Abstract: To address the challenges of low steam penetration efficiency and uneven distribution in microscale lumen structures, this study investigates the regulatory mechanism of vacuum pulsation parameters on steam mass transfer, aiming to improve penetration performance and energy utilization. A steam diffusion dynamics model coupling pulsation frequency (0.5~2.0 Hz) and pressure amplitude (5~15 kPa) was developed, and computational fluid dynamics (CFD) simulations were employed to reveal how pulsating pressure fields influence steam phase change and boundary layer disturbances. A dedicated vacuum pulsation experimental platform was constructed, integrating high-speed micro-imaging and X-ray micro-CT to quantitatively analyze steam penetration depth and 3D distribution under various parameter conditions.
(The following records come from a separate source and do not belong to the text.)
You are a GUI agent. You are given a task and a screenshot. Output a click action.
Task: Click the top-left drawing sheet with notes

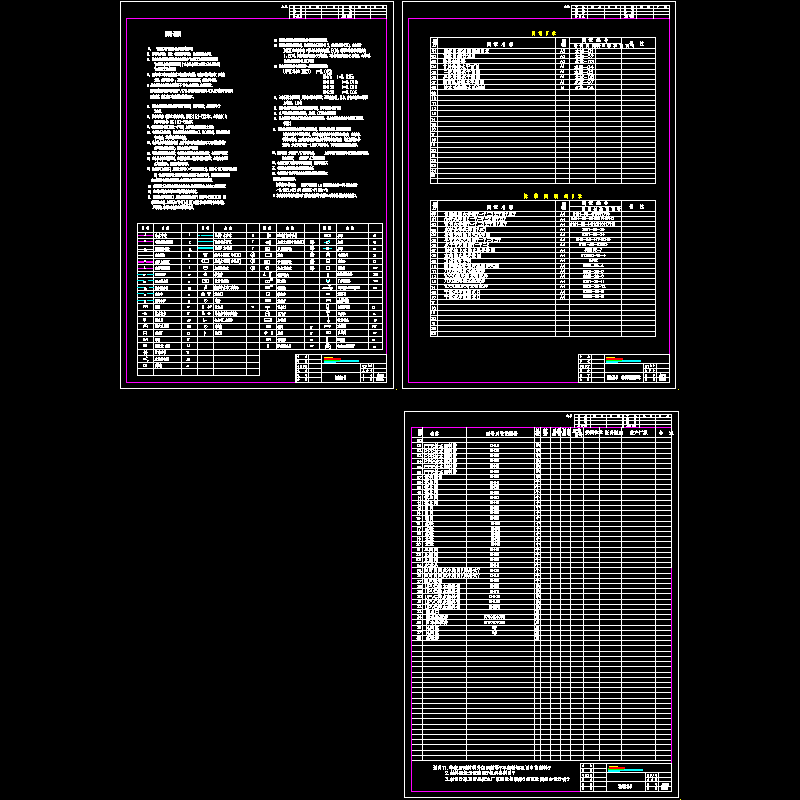255,195
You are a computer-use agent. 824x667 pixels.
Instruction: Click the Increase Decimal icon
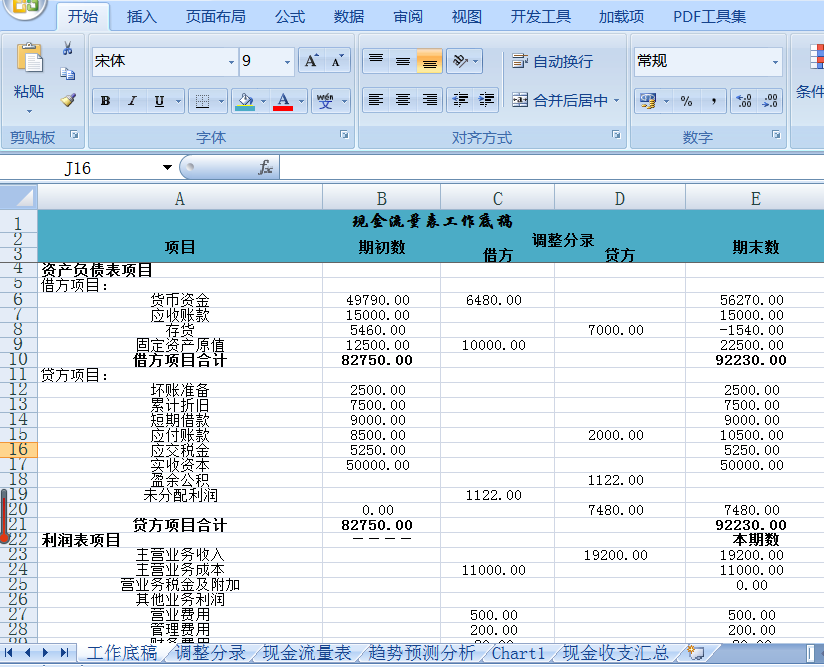click(743, 101)
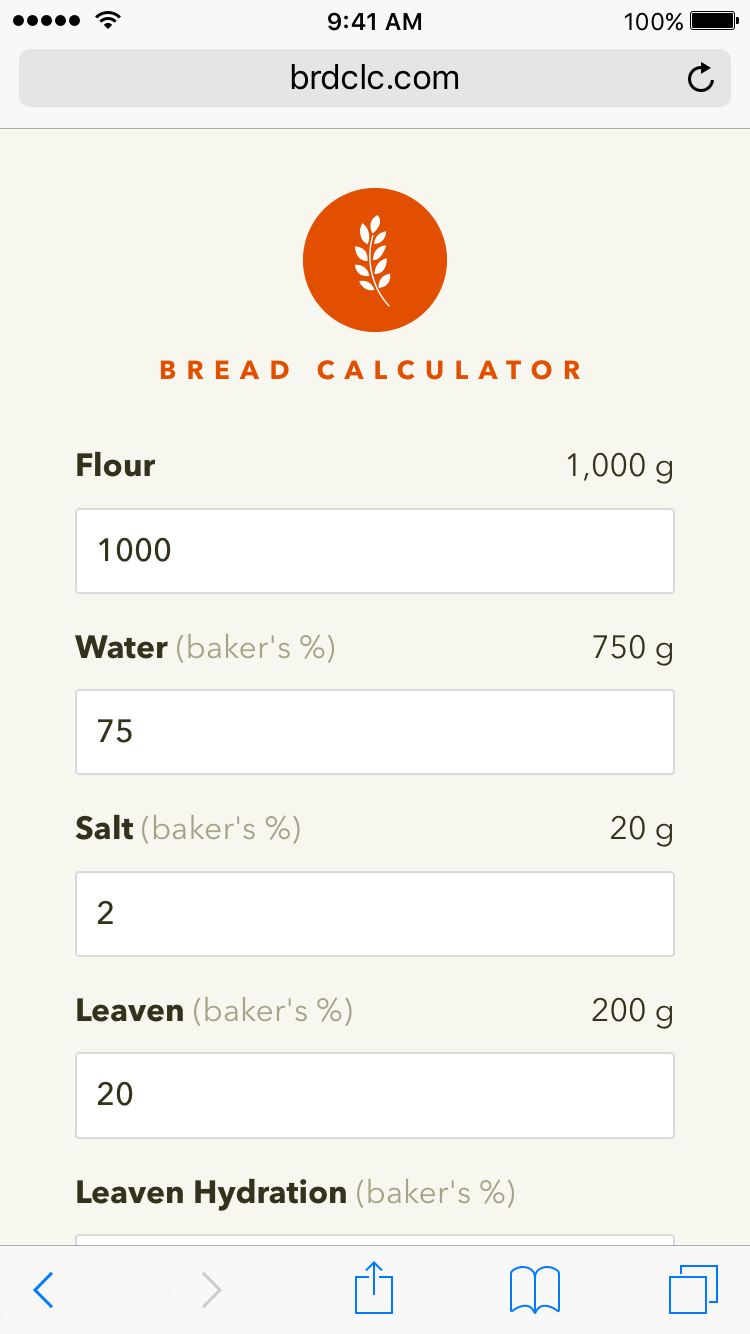
Task: Tap the 750 g water result
Action: click(632, 648)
Response surface methodology was used to optimize the parameter combinations. The results show that under pulsation conditions, the penetration uniformity index improved by approximately 21%, and the terminal steam saturation reached 0.78±0.05, representing an approximately 50% increase compared to static conditions. At the optimal parameter combination of 1.2 Hz/10 kPa, the unit energy efficiency index (η=5.06 s/J) achieved its highest value, representing an approximate 40% improvement over the baseline, with the corresponding key performance indicator (KPI) reaching 2.37 g/(kW·s), a 58% improvement over the standard. The study confirms that vacuum pulsation parameters can synergistically enhance steam transfer efficiency and energy performance, significantly improving permeation in microscale structures, and providing theoretical guidance and optimization strategies for applications such as microchannel drying, instrument sterilization, and mass transfer in porous media.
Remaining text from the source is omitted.